Né aux États-Unis pour les tirs à longue distance sur grands mammifères, le .338 Winchester Magnum séduit par sa puissance, sa précision et sa polyvalence. S’il n’a pas été imaginé pour nos battues françaises, ses performances hors-norme en font aujourd’hui un atout redoutable pour tous les modes de chasse au grand gibier, y compris les tirs au saut du layon.
Un calibre né dans le sillage du .458 WM
Fin 1958, Winchester développe pour sa célèbre carabine à verrou modèle 70 « Alaskan » une nouvelle munition : le .338 Winchester Magnum. L’idée ? Créer une cartouche à la puissance de feu digne du .375 Holland & Holland Magnum, tout en restant dans un format plus compact et avec un recul maîtrisé. Pour y parvenir, la firme part de l’imposant étui ceinturé du .458 Winchester Magnum, ramené à la longueur d’un .30-06 Springfield, et y adapte une balle de 8,61 mm de diamètre (0,338 pouces). Résultat : une munition « magnum court » avant l’heure, efficace et polyvalente, qui séduit vite les chasseurs nord-américains de grands mammifères… bien plus que les européens.
5200 joules au rendez-vous !
D’une longueur totale de 84,84 mm, le .338 WM se loge aisément dans des boîtiers standards (type .30-06 ou 8×57 IS), rendant son adoption possible sans recourir à des mécanismes à actions longues. Côté balistique, la cartouche propulse des projectiles de 180 à 300 grains à des vitesses comprises entre 760 et plus de 900 m/s, délivrant en moyenne plus de 5200 joules à la bouche du canon. De quoi assurer des tirs tendus, une trajectoire rasante et une énergie à l’impact capable de mettre à terre tous les grands gibiers européens. Quelques années après, Winchester reprendra la même logique pour concevoir le .300 Winchester Magnum, à partir d’une douille de .375 HH Magnum, avec le succès planétaire que l’on connaît.

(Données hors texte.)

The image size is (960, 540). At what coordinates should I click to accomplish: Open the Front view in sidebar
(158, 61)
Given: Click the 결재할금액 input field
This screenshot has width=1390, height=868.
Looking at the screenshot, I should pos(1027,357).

Un allié idéal pour la battue… mais toujours dans l’ombre
Malgré ses qualités, le .338 Winchester Magnum reste un calibre de niche en France. Présent dans l’Hexagone depuis les années 1970 avec les Winchester 70 « Alaskan », puis sur les semi-autos BAR de Browning, il n’a jamais rencontré la même faveur que le .300 WM. Pourtant, il coche toutes les cases : tir tendu proche du .300 WM, balles lourdes équivalentes aux calibres 9,3 mm ou .35 Whelen, puissance d’arrêt redoutable, et recul maîtrisé. Dans l’univers des tirs de battue, il s’impose comme l’un des meilleurs compromis… Seul l’excellent 8x68S peut lui être opposé en performance pure.
Le marché français boude encore ce magnum
Les armes chambrées en .338 WM restent rares chez nous, le marché lui préférant nettement le .300 Winchester Magnum. Winchester propose pourtant ses modèles à verrou XPR et semi-auto SXR2 dans ce calibre. D’autres fabricants comme Savage, Tikka ou Sauer commercialisent également des carabines adaptées, mais la demande demeure confidentielle. Difficile à comprendre tant cette cartouche conjugue vitesse, précision, puissance et confort (relatif) de tir, une combinaison qui a su séduire un noyau dur de chasseurs français exigeants, notamment ceux susceptibles de croiser les plus gros keilers ou les grands cervidés en battue.
Une offre variée en munitions, à prix raisonnable
Bonne nouvelle pour les amateurs : le choix en munitions est large et les prix ne s’envolent pas au-delà du .300 WM. Winchester, Hornady, Sako, Norma, Federal, Sologne ou Sauvestre distribuent leurs versions du .338 WM, avec des chargements allant de 200 grains (13 g) à 275 grains (17,8 g). Les tarifs oscillent autour de 100 euros la boîte de 20, dans la moyenne des calibres magnum, ce qui n’explique pas non plus la timidité du marché français pour cette référence.